Are You Serious é um disco sério, e a pergunta, se a entendermos como feita por um ouvinte qua acaba de escutar este novo trabalho de Andrew Bird, só poderá ser entendida de forma algo irónica. Sim, é um disco bastante sério (embora bem humorado), não no sentido da gravidade muitas vezes implícita na expressão em causa, mas pelo caráter íntegro e honesto do que aqui se ouve. Há já algum tempo que Andrew Bird não nos oferecia um trabalho assim tão sólido, tão coeso, tão cheio de boas canções. Ouça-se, por exemplo, a portentosa “Roma Fade”, potencial hit à escala reduzida do conhecimento que o mundo tem deste artista, obviamente. Ou “Capsized”, que abre o disco. Ambas são as canções mais soalheiras, mais festivas, e que por isso contrastam com as outras, mais íntimas, de maior recolhimento. Nesse campo, três ou quatro canções merecem maior destaque. Desde logo “Left Hand Kisses”, que conta com a participação da poderosa voz de Fiona Apple. É uma bonita canção a duas vozes, sem dúvida. Mas há mais: “Truth Lies Low”, cujo ritmo da guitarra inicial faz lembrar bossa nova, é uma das melhores de todo o álbum, sobretudo pela suas maravilhosas ideias instrumentais. Assim como “The New Saint Jude”, quase a terminar o disco, que por momentos se parece com uma qualquer canção que Paul Simon poderia ter escrito para Andrew Bird na época de The Rhythm of the Saints (1990), e que por via dessa semelhança é mesmo a minha favorita do lote das onze que fazem de Are You Serious aquilo que é: um dos mais interessantes e belos discos desta primeira metade de 2016!

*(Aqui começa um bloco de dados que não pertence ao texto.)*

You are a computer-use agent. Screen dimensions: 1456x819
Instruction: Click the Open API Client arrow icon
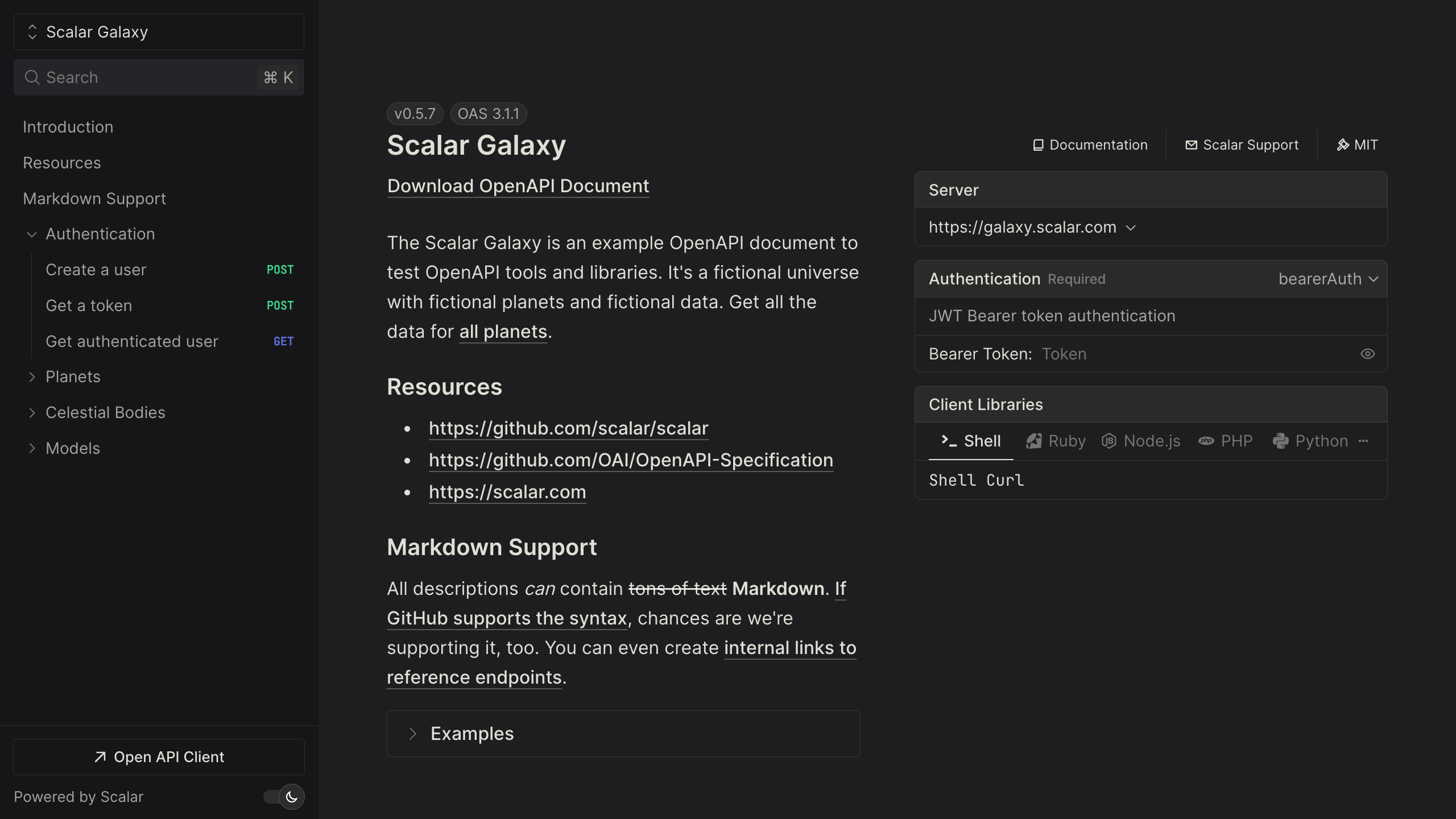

Andrew Bird já nos deu alguns excelentes momentos na sua vasta e prolífica carreira, é bem verdade. E, repito, o seu opus magno continua a ser, na minha opinião, o inicialmente mencionado Andrew Bird & The Mysterious Production Of Eggs, mas este Are You Serious tem bons e crescentes predicados. É um daqueles discos que se vai revelando melhor sempre que o metemos a girar. Tenho, garanto-vos, feito preciosas descobertas a cada nova audição, o que não é de estranhar, uma vez que Bird sempre foi meticuloso no seu trabalho, espécie de ourives na arte de compor boas canções. E bons discos também, como é o caso presente.